Bildung muss auch nach der Bundestagswahl weiter im Zentrum der Politik stehen
14. September 2005
14.9.2005 / 1811 – 25-05
Philologenverband Baden-Württemberg:
Bildung muss auch nach der Bundestagswahl weiter im Zentrum der Politik stehen
Bei den Bildungsausgaben hinkt Deutschland noch hinterher
„Während Länder wie Dänemark, Island, Norwegen, Schweden und Belgien beispielsweise über sechs Prozent ihres Bruttoinlandprodukts in ihre Bildungssysteme investieren, liegt dieser Wert in Deutschland mit 4,4 Prozent vergleichbarer Daten erst an 20. Stelle unter den 28 OECD-Staaten. Der Gesamtanteil öffentlicher und privater Bildungsinvestitionen am Bruttoinlandprodukt ist in Deutschland mit 5,3 Prozent zu niedrig und liegt damit unter dem OECD-Mittelwert (5,8 Prozent) – diese Ergebnisse der OECD-Studie zeigen, dass Deutschland bei den Bildungsausgaben im Vergleich mit anderen Ländern hinterhinkt. Im Übrigen muss die Politik praktikable Lösungen finden, um sozioökonomische Nachteile bei Kindern durch differenzierte und gezielte Fördermaßnahmen auszugleichen“, so der Vorsitzende des Philologenverbandes (PhV BW), Karl-Heinz Wurster, zur jüngsten OECD-Studie „Bildung auf einen Blick“.

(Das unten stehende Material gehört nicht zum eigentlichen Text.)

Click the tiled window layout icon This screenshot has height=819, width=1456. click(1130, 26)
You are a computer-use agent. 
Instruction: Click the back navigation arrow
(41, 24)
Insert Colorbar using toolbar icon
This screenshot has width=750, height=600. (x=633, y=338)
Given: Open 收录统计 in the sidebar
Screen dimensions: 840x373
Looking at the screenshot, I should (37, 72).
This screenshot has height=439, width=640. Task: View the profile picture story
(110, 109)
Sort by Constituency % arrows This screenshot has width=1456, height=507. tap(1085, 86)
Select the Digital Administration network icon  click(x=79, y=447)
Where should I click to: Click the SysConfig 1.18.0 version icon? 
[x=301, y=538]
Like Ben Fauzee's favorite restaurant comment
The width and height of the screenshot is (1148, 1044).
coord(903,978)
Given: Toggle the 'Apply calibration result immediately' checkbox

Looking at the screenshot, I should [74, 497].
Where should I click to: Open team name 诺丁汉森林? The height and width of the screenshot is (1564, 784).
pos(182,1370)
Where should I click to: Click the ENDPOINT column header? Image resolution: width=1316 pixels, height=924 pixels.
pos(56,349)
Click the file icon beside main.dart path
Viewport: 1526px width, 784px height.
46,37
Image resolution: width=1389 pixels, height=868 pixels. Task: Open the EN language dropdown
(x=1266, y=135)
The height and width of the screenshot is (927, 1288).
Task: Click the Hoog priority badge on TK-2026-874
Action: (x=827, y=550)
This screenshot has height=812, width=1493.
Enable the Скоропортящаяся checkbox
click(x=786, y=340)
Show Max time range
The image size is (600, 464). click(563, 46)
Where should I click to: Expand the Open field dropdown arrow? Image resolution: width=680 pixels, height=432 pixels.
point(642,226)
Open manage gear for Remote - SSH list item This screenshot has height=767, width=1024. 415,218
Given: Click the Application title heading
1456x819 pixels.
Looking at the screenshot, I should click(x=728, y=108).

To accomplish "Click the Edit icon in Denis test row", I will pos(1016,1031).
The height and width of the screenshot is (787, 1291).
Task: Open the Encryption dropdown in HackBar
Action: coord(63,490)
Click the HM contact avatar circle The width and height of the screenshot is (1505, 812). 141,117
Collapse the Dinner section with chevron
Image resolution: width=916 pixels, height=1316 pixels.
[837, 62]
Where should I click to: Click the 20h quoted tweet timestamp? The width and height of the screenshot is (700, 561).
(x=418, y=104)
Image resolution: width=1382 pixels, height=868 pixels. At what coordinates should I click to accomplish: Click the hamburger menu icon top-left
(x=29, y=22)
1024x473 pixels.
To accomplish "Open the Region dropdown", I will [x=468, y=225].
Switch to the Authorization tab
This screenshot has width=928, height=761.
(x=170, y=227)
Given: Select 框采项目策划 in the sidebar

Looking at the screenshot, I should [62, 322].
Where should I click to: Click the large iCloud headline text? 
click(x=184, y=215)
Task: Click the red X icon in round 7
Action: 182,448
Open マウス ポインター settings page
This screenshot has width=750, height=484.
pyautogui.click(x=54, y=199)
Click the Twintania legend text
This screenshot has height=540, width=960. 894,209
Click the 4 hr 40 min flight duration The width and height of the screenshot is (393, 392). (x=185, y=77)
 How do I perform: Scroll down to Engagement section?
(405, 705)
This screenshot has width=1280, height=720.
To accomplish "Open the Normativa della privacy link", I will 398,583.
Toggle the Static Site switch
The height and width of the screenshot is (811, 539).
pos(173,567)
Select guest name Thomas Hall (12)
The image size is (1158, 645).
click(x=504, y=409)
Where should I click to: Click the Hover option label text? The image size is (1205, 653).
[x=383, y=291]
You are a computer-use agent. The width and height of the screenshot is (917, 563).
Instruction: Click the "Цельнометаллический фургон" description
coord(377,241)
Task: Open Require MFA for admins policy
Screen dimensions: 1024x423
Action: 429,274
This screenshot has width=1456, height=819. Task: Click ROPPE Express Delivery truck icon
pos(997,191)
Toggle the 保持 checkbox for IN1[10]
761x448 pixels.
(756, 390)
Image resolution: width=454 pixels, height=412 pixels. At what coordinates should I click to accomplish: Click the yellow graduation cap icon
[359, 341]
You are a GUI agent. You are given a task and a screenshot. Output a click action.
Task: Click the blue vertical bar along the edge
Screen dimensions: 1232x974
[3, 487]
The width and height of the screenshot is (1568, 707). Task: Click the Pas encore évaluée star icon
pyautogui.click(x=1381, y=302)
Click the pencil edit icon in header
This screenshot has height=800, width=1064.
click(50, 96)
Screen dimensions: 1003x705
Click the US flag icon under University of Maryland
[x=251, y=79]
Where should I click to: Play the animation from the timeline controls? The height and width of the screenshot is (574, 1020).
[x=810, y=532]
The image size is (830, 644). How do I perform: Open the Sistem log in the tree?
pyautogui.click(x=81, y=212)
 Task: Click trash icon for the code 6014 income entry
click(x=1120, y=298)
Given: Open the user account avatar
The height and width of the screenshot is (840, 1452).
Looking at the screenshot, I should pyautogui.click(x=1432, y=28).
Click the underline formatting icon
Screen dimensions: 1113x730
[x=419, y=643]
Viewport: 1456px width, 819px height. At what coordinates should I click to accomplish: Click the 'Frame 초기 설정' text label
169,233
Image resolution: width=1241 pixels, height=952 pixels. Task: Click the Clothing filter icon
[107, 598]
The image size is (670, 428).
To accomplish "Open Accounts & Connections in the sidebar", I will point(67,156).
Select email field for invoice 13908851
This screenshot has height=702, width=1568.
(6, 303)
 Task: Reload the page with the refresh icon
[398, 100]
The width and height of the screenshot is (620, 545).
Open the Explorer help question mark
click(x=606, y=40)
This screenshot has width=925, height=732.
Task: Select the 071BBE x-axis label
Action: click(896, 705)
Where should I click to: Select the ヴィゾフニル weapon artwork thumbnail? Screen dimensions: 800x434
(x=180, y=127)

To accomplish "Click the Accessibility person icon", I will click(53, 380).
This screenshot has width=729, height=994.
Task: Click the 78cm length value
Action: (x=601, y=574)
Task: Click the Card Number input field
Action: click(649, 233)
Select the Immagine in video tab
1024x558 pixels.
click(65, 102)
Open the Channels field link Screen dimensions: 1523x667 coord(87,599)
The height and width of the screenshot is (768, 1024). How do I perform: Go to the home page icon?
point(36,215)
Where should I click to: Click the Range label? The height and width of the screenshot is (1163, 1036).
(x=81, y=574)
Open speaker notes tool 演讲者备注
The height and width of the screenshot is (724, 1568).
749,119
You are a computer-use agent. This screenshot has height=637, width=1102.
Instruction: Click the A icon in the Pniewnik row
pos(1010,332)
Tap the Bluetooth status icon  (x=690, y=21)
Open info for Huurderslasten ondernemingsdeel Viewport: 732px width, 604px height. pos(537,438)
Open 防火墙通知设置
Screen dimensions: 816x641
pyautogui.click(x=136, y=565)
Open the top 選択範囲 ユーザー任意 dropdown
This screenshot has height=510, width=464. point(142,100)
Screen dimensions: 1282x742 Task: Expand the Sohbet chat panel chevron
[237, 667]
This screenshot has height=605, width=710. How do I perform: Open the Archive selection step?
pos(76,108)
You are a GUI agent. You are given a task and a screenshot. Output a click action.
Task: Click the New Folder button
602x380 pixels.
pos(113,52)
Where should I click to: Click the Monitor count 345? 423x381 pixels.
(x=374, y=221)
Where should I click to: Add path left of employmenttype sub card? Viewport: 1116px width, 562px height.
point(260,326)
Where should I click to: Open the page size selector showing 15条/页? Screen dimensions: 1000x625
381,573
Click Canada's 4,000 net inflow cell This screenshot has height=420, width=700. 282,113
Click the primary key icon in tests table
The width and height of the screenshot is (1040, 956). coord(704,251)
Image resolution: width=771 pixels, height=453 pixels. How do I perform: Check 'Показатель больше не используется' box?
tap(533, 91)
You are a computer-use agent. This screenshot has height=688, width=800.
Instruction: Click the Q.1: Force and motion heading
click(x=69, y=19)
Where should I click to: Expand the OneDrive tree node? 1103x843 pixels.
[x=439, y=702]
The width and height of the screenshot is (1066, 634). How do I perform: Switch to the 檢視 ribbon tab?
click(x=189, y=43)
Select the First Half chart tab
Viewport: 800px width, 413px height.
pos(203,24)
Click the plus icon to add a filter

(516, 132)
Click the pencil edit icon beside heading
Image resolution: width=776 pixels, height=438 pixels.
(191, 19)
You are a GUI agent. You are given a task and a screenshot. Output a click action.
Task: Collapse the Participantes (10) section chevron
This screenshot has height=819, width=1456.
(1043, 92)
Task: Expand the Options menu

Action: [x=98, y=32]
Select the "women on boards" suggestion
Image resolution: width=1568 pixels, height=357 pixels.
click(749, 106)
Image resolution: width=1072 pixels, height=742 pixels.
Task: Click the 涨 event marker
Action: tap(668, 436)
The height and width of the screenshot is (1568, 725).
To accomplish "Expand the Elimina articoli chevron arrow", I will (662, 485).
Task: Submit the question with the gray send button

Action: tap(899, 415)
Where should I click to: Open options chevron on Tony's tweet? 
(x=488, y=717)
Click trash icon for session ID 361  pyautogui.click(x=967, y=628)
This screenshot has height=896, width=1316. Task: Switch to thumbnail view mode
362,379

Nach Auffassung des Philologenverbandes ist aber nicht nur allein der soziale Hintergrund entscheidend für Bildungserfolge. Auch der Stellenwert von Bildung in der Gesellschaft, eine positive Grundeinstellung von Schülern zur Aufnahme von Bildungsinhalten, gute schulische Rahmenbedingungen, eine qualitätsorientierte Lehrerausbildung mit einer durchgängigen Verzahnung von Fachwissenschaft, Didaktik und Erziehungswissenschaft in allen Bundesländern und ein Image förderndes Lehrerbild sind hierfür wesentliche Voraussetzungen. Der sich immer stärker offenbarende Lehrermangel in verschiedenen Fächern macht deutlich, dass in den vergangenen Jahren eine kontinuierliche und fächerbezogene Einstellungspolitik versäumt wurde.
Wurster: „Unerwähnt darf nicht bleiben, dass in vielen Ländern bezahltes, nicht-unterrichtendes Personal oder wie in Finnland Schulassistenten den Lehrern unterstützend zur Seite stehen.“
Der Philologenverband Baden-Württemberg erwartet von einer neu gewählten Bundesregierung eine klare Positionierung für die Bildung. „Bildung muss höchste Priorität in Deutschland haben – auch um das Problem der Arbeitslosigkeit junger Menschen in den Griff zu bekommen und den Fachkräftemangel zu beseitigen“, so Wurster. Wichtig sei es, auch die Beschäftigungssituation der jungen Menschen deutlich zu verbessern, damit Bildungserfolge nicht in der Sackgasse enden; hier gibt es noch Defizite.“
Die Bildungsfinanzierung müsse eine „vorrangige gesellschaftspolitische Aufgabe“ sein, so Wurster. Der PhV-Landesvorsitzende stellte auch heraus, dass viele Staaten sinkende Schülerzahlen genutzt haben, um ihre Ausgaben pro Schüler zu erhöhen; hieran müsse sich Deutschland ein Beispiel nehmen.
Bevor die Ergebnisse erneut für Diskussionen um Strukturdebatten verwendet und beispielsweise eine Abschaffung des gegliederten Schulwesens und die Einrichtung von Einheitsschulen gefordert würden, sollten nach Auffassung des PhV die Bildungsinvestitionen erhöht und die schulischen Rahmenbedingungen verbessert werden. Außerdem müssten teure Reformen nach ihrer Nützlichkeit im Vorfeld ihrer Installation sorgsam und wissenschaftlich begleitet und geprüft werden, um nicht unnötig Gelder zu verschwenden. Korrekturen an bereits laufenden Reformvorhaben sind gegebenenfalls unbürokratisch sofort vorzunehmen.